Czysta bezczelność.
Jak można w 2013 roku płytę według wzorców z roku 1983. I do tego zrobić to dobrze. I to podwójnie dobrze - bo nie dość, że jest to dobrze zrobione "eitghies", do tego jest to naprawdę dobra płyta.
Visage, czyli właściwie Steve Strange to jeden z pionierów new romantic, właściwie nawet jeden z ważniejszych animatorów tego ruchu - nawet tak można go nazwać.
Na fali nostalgii za latami osiemdziesiątymi co raz to kolejni wykonawcy wstają z martwych, żeby coś też uszczknąć z tego tortu. Dlatego chociaż byłem bardzo zaskoczony, ze ukazała się nowa płyta Visage, to dość szybko mi to przeszło - bo niby jeżeli inni mogą to Visage nie może? Szczególnie, że to zawsze była impreza Steve Strange i zaproszeni goście, a szef żyje, no to można się było spodziewać, że Visage też. Właściwie już od dobrych 10 lat coś tam się działo, ale to raczej były jakieś koncertowe przedsięwzięcia, pewnie głównie dla podreperowania budżetu Dziwnego Stefka (wystąpił też w serialu „Ashes to Ashes”). Ale nowa duża płyta to już taki właściwy powrót do życia.

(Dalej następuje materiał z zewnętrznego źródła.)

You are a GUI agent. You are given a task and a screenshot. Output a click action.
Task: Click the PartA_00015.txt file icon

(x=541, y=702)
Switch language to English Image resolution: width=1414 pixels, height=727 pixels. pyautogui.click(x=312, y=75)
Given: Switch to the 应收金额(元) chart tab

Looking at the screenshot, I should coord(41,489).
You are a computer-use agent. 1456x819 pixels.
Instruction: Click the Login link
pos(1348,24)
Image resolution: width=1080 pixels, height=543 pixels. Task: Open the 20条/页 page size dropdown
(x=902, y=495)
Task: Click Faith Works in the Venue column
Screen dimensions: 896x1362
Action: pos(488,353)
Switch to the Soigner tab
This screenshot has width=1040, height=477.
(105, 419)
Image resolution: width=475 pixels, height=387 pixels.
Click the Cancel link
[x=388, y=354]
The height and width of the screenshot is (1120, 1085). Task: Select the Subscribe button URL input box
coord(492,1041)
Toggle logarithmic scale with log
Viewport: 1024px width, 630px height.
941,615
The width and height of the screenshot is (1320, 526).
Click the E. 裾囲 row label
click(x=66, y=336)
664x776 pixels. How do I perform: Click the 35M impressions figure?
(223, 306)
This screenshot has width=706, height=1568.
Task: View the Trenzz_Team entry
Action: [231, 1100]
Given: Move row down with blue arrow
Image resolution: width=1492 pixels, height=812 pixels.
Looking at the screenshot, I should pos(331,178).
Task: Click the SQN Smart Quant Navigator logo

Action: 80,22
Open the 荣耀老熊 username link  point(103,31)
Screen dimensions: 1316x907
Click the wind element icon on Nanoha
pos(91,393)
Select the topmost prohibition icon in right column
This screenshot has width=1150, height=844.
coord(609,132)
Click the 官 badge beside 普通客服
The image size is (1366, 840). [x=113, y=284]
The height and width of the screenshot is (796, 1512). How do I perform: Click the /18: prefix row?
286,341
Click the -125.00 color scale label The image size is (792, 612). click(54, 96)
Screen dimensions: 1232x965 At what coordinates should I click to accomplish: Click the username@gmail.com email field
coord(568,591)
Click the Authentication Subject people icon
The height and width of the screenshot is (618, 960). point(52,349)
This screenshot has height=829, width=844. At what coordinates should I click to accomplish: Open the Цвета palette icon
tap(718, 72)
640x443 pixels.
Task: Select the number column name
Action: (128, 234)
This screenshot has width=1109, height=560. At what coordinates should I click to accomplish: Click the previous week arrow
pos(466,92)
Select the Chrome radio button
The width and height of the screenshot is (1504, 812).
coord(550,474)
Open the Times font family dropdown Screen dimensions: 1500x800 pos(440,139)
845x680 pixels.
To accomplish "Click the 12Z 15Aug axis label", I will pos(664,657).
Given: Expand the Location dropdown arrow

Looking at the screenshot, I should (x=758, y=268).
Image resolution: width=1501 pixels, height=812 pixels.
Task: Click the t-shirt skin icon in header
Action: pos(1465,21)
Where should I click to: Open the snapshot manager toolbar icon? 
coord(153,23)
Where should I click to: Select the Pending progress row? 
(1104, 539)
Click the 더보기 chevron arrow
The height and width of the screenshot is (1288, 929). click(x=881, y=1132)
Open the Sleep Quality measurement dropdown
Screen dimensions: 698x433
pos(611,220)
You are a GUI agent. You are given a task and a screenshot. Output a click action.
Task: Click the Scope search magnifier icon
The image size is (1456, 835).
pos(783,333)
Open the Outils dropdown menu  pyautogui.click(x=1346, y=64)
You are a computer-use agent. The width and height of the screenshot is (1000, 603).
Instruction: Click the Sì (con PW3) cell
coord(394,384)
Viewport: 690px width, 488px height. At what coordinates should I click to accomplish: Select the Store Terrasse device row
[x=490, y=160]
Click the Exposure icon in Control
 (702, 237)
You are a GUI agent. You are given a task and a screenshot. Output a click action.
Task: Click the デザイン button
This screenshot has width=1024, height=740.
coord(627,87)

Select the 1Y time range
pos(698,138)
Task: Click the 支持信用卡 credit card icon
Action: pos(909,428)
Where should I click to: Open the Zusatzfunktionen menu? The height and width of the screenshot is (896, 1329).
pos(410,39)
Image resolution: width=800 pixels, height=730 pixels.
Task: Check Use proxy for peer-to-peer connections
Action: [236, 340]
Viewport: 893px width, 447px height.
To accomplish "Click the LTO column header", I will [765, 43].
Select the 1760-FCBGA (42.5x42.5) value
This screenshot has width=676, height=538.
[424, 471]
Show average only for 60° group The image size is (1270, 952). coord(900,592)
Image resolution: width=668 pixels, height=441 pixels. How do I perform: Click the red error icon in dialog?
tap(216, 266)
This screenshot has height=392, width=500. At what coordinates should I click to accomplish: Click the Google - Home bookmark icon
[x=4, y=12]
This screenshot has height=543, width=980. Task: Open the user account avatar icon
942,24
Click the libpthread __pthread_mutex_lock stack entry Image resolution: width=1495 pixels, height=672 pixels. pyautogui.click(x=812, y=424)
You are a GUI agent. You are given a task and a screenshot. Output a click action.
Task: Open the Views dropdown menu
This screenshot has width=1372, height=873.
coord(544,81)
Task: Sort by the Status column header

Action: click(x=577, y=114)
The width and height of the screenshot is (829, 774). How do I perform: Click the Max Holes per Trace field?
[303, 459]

Oj, jak mi się przyjemnie się tego słuchało – charakterystyczny, „tłusty” bas, elektroniczna perkusja (tylko brakowało specyficznego „ptium-ptium” „naleśnikow” Simmonsa), oczywiście syntezatory też jak z epoki i lekko beznamiętny wokal Strange’a. Wszystko to żywcem wyjęte z początku lat osiemdziesiątych. Odgrzewanie kotleta dla podstarzałych nastolatków? Mimo wszystko nie. Co prawda nazwa Visage więcej mówi nastolatkom 40+, niż współczesnej młodzieży, ale trudno nie zauważyć, że teraz się tak znowu gra – La Roux, Hurts, nasz Kamp! A name of the few. Po prostu Dziwny znowu stał się modny. I tak jak w przypadku „Of The Record” Karla Bartosa, „Hearts And Knives” jest też w jakimś sensie wzorcową płytą popową. Połowa utworów to potencjalne single, a już „Never Enough”, „Shamelass Fashion”, Hidden Sign”, albo “I Am Watching” są wprost stworzone, żeby pogonić je po hit-paradach. Tak – nawet dwa z nich wydano na singlach i… klapa. Nie zaistniały. Szkoda, bo miały wszystkie odpowiednie papiery, żeby jednak odnieść sukces. Może dlatego, że nie wydał tego jakiś „mejdżer”, tylko mała firemka? Szkoda, bo to jeden z najlepszych synth-popowo noworomatycznych reunionów.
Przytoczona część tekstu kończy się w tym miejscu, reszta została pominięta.